Should developers learn crypto?

Over the weekend, Paul Maher posted an article in which he asked if developers needed to understand cryptography.

I responded in his comments, but it needs a bit more detail than I provided in the comments.

I'm all for developers learning about crypto.  But developers also need to understand that it's all well and good for them to understand crypto, as long as they don't ever actually attempt to IMPLEMENT crypto.

Because if they do attempt to implement crypo, they're going to get it wrong.

There have been WAY too many examples of this.  From the initial Microsoft PPTP implementation, to Netscape's SSL implementation (I can't find the reference right now, but the original Netscape SSL implementation used an easily discovered initialization vector which rendered the encryption essentially useless), to the authentication scheme for Dark Age of Camelot, the list goes on.  All of the above issues have long been fixed, but that doesn't matter, because they all share a common flaw.

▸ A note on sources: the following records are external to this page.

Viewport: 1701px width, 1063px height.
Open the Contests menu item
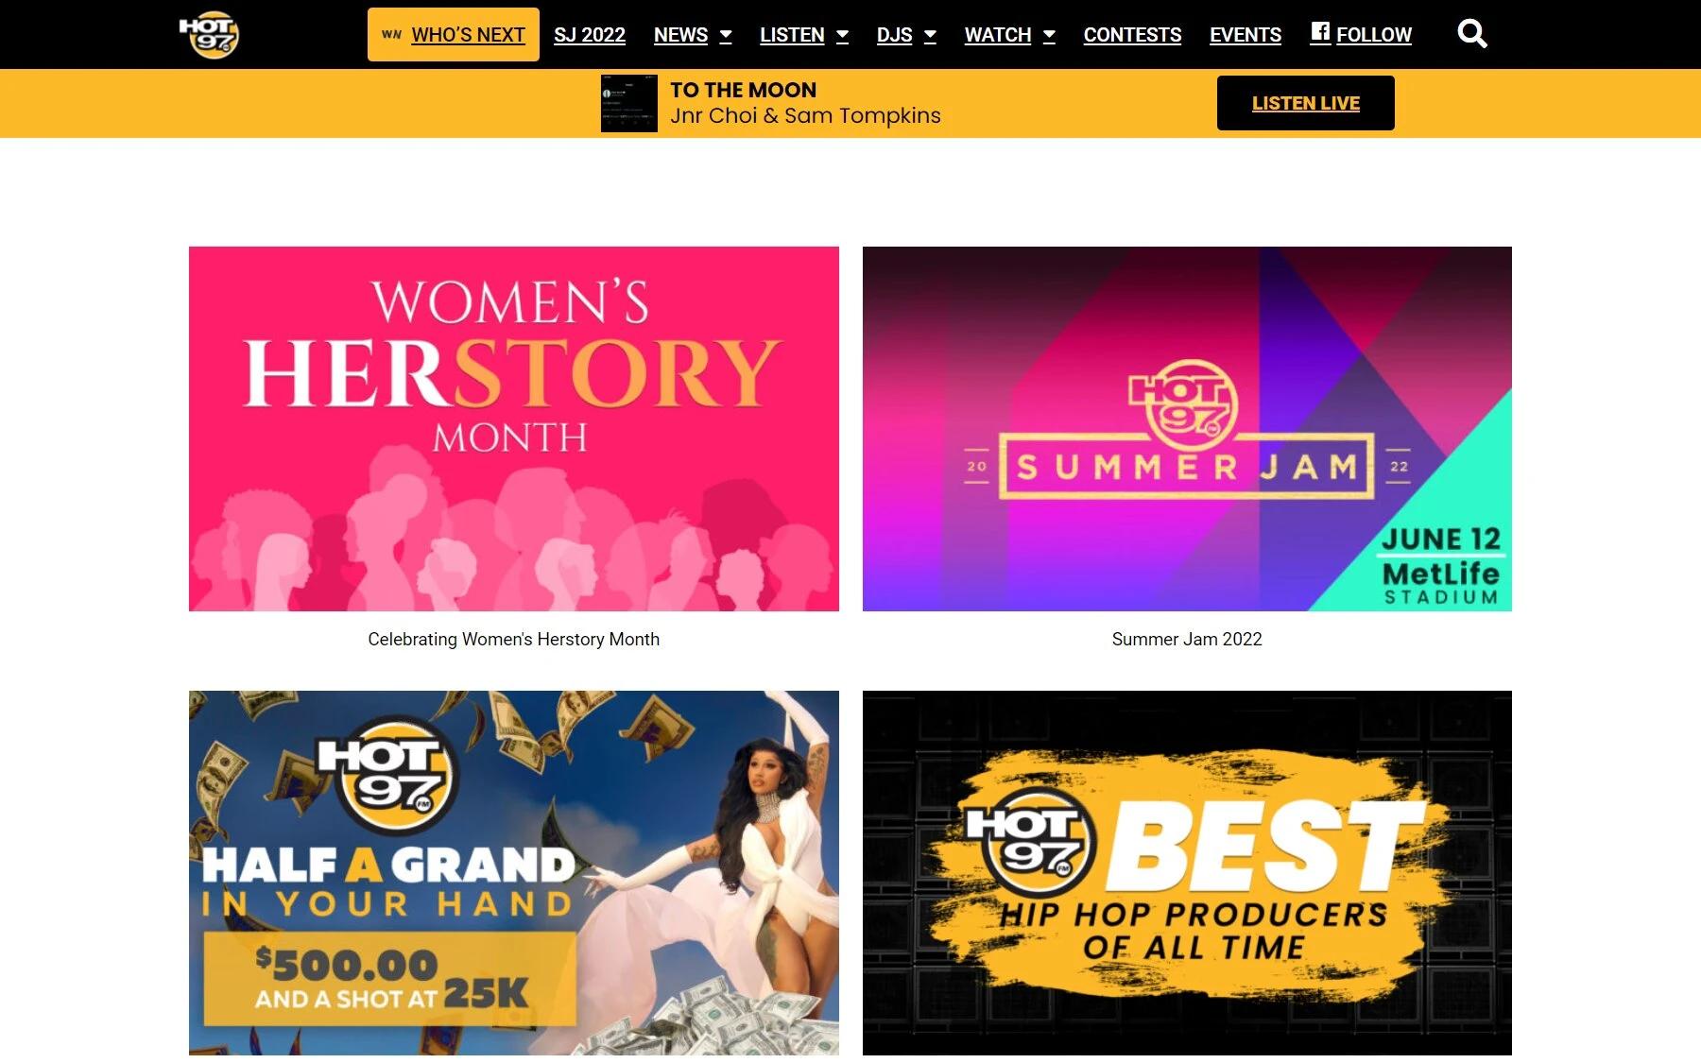(x=1132, y=35)
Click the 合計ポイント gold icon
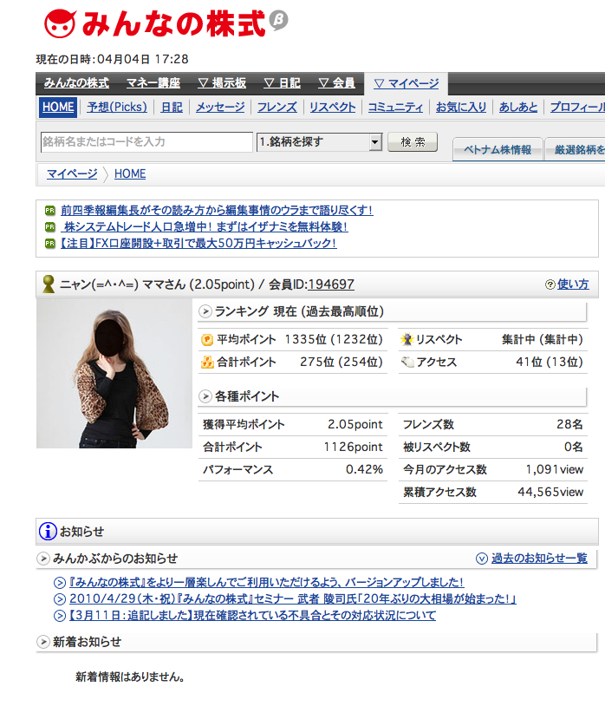Image resolution: width=605 pixels, height=706 pixels. [x=206, y=363]
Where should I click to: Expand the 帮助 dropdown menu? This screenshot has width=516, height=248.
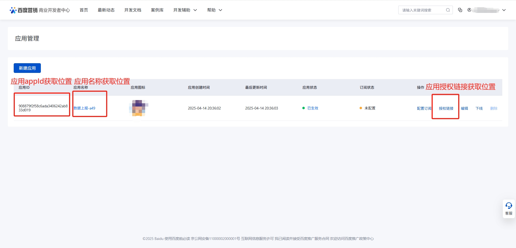(x=214, y=10)
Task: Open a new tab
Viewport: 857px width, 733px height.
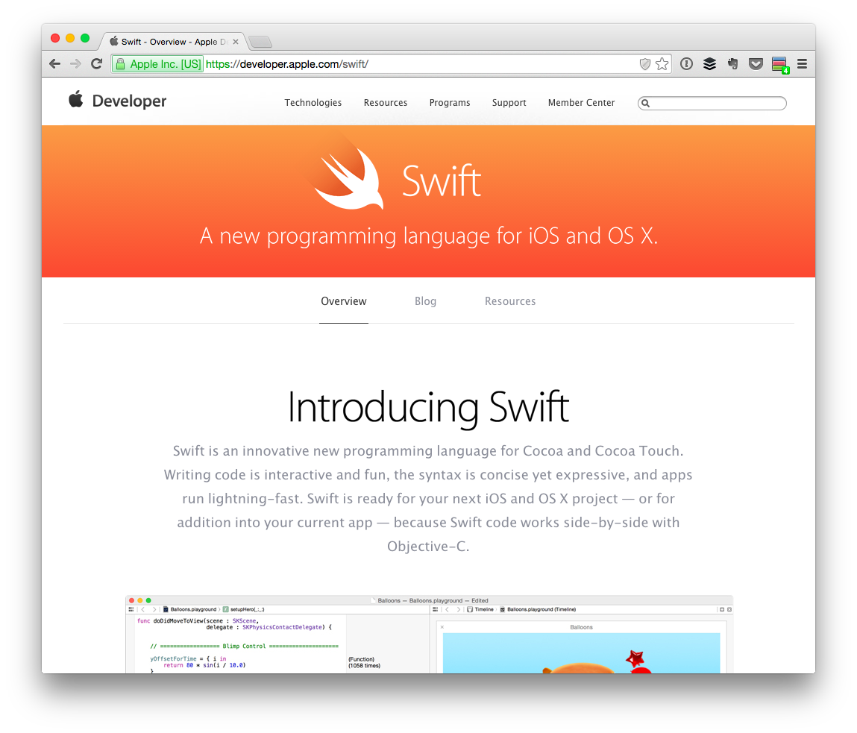Action: click(x=260, y=42)
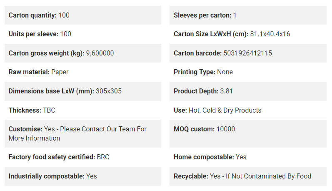
Task: Click the Units per sleeve row
Action: pos(83,34)
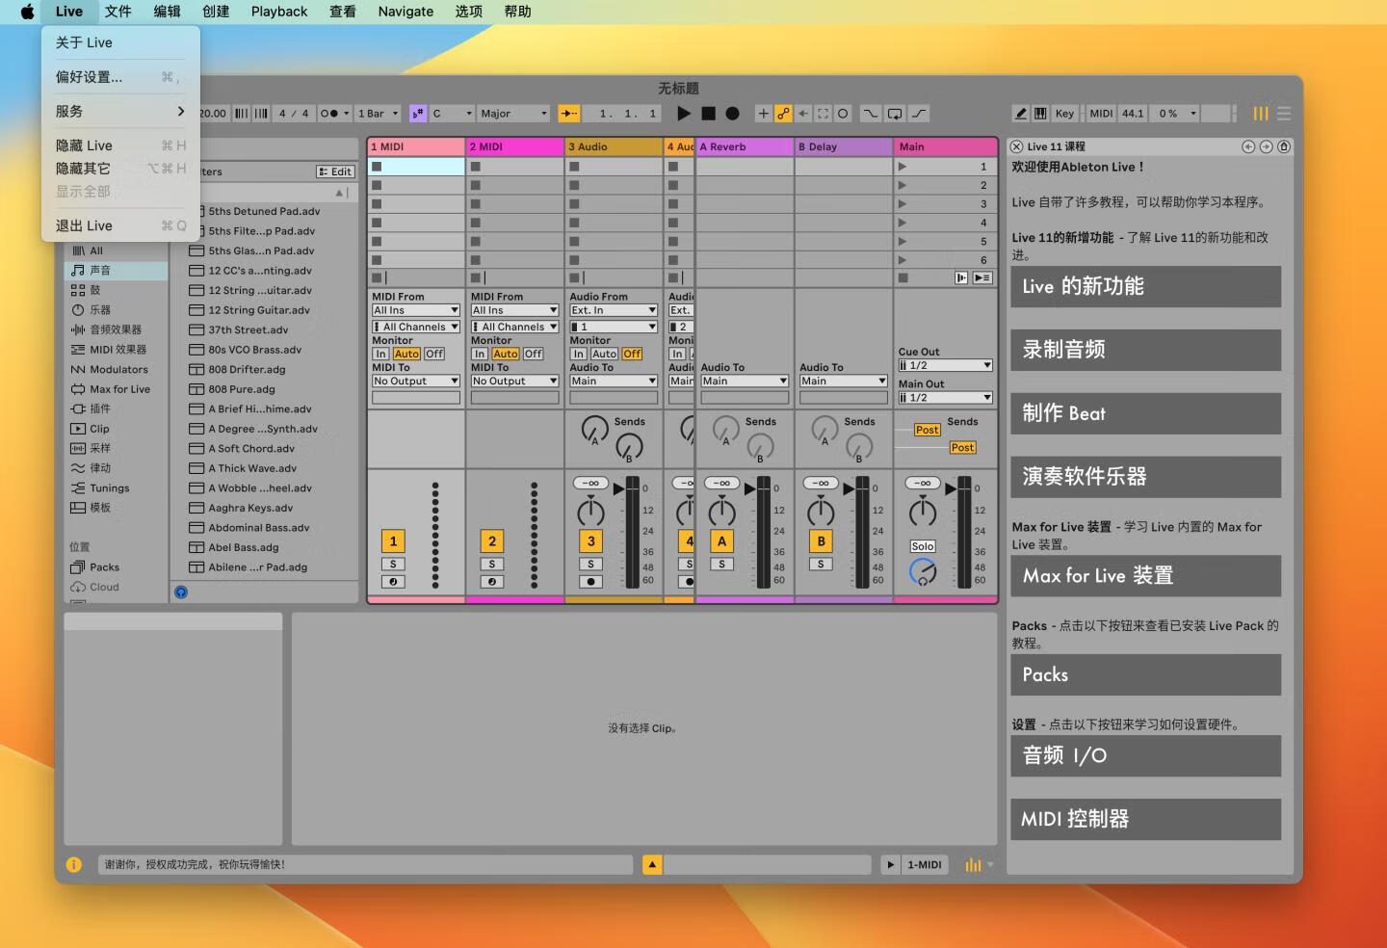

The root cause of each of these failures was a developer that thought they understood crypto but didn't REALLY understand it.

Whenever a developer decides that they can implement crypto, they need to stop and rethink what they're doing, because they ARE going to get it wrong.

It makes sense for a developer to understand the relative strengths and weaknesses of different crypto solutions, to understand why SHA-1 is better than MD5, etc.

But developers also need to understand that doing cryptography right requires special skills that most developers don't have.

Instead of attempting to roll their own crypto, they should rely on the cryptographic solutions that are built into the platform (CryptoAPI is your friend).  If you stick to existing implementations, you're less likely to mess it up.

And whatever you do, don't attempt to roll your own authentication scheme - for every way you can mess up crypto, there are a dozen ways you can mess up authentication.  See this wonderful dialog (I've referenced it before) for an example of the kind of pitfalls you can hit designing an authentication system.

So it makes sense for a developer to LEARN crypto.  But developers shouldn't believe that they can IMPLEMENT crypto.  Because (with very few exceptions) they can't.

So feel free to learn about crypto - there's a lot of great stuff there.  I highly recommend Simon Singh's "The Code Book" (or the YA version of the same book)  And of course Schneier's Applied Cryptography is a classic.

But recognise that just because you've read a couple of books about cryptography, in general you're not competent to actually implement cryptography.